LA PAZ, Nov 23 (Reuters) - Bolivia’s Congress approved a reform to the mining tax code late on Friday that will substantially increase taxes on mining companies operating in the South American country.
Mining ministry spokesman Alfredo Zaconeta told Reuters the reform means mining companies will have to pay 37.5 percent of their income to the Bolivian state, up from 25 percent in the past.
The tax reform also broadens the scope of the Complementary Mining Tax (CMT) — which acts like a royalty — to include minerals that currently do not pay the levy, like indium and wolfram.
Zaconeta said the royalty tax will be directly proportional to the price of the mineral in the international market.
Currently, it ranges from 1 percent to 10 percent.
The reform also aims to close a legal loophole that grants miners hefty discounts on income tax payments, Zaconeta said.

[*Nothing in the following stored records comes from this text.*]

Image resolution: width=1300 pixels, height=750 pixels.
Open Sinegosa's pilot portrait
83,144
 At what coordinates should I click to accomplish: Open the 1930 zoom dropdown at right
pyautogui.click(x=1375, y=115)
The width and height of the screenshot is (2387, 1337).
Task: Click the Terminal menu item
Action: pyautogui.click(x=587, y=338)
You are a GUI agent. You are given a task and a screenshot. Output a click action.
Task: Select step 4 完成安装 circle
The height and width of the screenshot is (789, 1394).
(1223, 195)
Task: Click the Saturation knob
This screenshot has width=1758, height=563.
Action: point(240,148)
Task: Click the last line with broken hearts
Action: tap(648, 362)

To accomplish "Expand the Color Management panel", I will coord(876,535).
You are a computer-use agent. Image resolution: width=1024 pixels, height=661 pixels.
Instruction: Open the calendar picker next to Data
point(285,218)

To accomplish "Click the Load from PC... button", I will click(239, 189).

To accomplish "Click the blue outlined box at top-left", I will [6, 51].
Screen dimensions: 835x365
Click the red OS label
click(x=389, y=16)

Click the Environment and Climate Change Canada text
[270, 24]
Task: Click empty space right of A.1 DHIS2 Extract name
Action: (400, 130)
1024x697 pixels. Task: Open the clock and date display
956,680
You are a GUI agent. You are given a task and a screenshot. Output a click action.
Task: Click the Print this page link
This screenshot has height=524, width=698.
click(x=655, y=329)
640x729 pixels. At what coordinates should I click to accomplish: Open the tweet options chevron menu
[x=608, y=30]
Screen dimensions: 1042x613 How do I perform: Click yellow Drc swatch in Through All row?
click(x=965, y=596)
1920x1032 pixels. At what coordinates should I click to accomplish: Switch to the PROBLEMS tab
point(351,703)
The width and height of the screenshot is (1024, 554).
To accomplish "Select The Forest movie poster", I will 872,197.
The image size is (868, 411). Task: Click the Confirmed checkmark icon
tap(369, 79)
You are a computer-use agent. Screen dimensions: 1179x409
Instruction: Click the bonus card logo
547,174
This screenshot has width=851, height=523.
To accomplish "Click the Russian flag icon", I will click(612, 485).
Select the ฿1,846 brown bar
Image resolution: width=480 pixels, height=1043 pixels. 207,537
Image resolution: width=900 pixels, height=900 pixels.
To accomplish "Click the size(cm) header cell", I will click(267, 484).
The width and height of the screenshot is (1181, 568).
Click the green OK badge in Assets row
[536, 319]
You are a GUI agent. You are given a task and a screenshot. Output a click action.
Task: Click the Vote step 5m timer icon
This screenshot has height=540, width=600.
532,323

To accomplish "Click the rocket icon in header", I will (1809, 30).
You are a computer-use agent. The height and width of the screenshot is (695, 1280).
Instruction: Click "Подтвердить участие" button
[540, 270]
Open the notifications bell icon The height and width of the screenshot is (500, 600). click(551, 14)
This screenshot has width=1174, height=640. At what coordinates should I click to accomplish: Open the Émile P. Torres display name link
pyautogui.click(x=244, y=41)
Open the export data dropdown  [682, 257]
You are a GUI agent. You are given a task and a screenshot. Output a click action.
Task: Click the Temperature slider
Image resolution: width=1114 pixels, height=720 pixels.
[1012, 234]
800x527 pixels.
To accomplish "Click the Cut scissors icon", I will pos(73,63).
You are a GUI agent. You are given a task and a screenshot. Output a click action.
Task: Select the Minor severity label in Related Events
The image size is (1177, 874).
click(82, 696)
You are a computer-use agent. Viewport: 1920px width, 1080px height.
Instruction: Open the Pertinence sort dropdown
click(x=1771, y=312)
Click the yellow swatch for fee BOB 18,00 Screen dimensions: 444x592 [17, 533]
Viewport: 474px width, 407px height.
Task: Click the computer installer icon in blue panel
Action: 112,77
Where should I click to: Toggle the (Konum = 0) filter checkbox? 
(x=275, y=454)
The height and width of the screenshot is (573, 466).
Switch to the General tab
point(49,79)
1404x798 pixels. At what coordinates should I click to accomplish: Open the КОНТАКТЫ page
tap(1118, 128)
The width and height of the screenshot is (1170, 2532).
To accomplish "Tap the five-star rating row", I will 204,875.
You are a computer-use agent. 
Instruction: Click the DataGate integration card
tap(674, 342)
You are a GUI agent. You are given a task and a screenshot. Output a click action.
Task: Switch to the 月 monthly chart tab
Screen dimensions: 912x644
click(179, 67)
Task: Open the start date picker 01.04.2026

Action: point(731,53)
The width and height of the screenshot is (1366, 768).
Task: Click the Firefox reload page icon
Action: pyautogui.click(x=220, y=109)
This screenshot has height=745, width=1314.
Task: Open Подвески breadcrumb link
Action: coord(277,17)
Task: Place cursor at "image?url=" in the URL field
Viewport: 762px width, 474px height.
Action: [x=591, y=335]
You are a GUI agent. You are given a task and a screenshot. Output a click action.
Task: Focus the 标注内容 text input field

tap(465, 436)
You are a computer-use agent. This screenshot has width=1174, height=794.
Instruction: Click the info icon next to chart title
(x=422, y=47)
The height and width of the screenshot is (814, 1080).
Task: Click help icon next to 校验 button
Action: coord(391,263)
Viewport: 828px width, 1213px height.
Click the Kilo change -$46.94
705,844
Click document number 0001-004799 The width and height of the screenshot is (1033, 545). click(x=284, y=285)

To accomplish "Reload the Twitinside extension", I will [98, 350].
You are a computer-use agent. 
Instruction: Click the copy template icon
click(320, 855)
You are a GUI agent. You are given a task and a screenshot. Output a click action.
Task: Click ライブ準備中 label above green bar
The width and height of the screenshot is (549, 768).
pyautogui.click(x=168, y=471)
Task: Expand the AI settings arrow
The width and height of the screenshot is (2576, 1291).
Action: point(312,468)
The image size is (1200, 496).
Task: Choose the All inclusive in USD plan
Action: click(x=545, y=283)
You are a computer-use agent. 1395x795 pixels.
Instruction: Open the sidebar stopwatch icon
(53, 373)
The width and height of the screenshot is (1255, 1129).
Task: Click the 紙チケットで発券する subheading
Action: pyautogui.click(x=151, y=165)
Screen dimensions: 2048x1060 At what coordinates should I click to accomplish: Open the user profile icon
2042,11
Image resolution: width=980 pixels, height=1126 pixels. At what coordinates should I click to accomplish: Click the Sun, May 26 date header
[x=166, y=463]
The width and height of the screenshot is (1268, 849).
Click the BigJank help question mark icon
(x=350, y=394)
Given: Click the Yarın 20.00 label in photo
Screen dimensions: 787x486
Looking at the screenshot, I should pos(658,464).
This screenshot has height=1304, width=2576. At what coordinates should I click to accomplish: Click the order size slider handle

After taking office as the country’s first president of indigenous descent in January 2006, leftist President Evo Morales drastically raised taxes on natural gas operations and nationalized reserves of the fuel.
He has repeatedly pledged to carry out similar reforms in the mining sector.
The tax hike and efforts to revitalize state-run mining company COMIBOL are at the heart of government plans to tighten the state’s grip on Bolivia’s vast reserves of tin, zinc, wolfram, lead, silver and gold. (Reporting by Eduardo Garcia; editing by Louise Heavens)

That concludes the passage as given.